What you need to do ▸
A – In what year did the Internet of Things Lab described in the article open?
B – Copy the stretch of the article about UW–Madison's Internet of Things Lab from "So far, student" through "personnel; and more.".

Land of Possibilities
In a new UW lab, students create cool things for our interconnected world.
Bluetooth on drones and brain-wave probes on helmets. Virtual-reality tours and food-tracking fridges. Bike racks that report theft with instant pings. These are a few of our students’ favorite things — at least at UW–Madison’s new Internet of Things Lab.
The “Internet of Things” [IoT] concept represents the convergence of technological advances in sensing, connectivity, cloud computing, and virtual interfaces, says Thomas Yen MS’91, PhD’97, the IoT Lab’s technical director. A growing network of interconnected devices capture, share, and access data in real time, creating endless possibilities and an environment in which “capability can come before need,” he says.
Each semester, around forty UW students are devoting their free time to finding — and solving — these needs in applications ranging from health care to retail. The IoT Lab, which opened in 2014, serves as a “technology sandbox,” says Alfonso Gutiérrez MS’94, a research director for the lab. While students don’t receive class credit, they do have a unique opportunity to “play” with the latest “toys” — things including virtual-reality headsets, radio-frequency identification tags, and armbands that record muscle movement.
So far, student teams have harnessed these technologies to begin developing a wristband that notifies users which medications to take and when; a kitchen system that allows users to check food in and out of refrigerators, which can then synthesize shopping lists, track food expiration, and create recipes; a football helmet that can better measure concussion symptoms and communicate with medical personnel; and more.

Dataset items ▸
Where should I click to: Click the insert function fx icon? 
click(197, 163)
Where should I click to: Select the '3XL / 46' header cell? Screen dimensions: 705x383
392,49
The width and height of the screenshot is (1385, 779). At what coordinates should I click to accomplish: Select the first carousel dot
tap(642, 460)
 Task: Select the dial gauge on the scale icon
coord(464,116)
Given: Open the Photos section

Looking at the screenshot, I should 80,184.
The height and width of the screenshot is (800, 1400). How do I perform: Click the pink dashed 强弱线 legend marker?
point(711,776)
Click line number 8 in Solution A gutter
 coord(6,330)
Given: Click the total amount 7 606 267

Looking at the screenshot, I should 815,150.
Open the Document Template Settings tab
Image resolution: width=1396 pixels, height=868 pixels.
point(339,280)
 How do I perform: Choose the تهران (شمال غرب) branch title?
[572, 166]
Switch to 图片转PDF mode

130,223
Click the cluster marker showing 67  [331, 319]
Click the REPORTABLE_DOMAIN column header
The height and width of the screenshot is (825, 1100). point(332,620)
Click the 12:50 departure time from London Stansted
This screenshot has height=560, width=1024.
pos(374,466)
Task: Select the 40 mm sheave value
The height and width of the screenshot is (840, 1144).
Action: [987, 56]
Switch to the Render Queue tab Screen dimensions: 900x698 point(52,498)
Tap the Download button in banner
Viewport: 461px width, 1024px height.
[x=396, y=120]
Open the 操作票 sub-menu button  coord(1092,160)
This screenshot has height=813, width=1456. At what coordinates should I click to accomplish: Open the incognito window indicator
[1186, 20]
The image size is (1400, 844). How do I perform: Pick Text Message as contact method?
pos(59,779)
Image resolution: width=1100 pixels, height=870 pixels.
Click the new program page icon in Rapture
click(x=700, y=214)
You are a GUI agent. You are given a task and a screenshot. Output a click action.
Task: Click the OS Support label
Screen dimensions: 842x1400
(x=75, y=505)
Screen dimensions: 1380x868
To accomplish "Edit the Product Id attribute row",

Responses in order ▸
A – 2014

B –
So far, student teams have harnessed these technologies to begin developing a wristband that notifies users which medications to take and when; a kitchen system that allows users to check food in and out of refrigerators, which can then synthesize shopping lists, track food expiration, and create recipes; a football helmet that can better measure concussion symptoms and communicate with medical personnel; and more.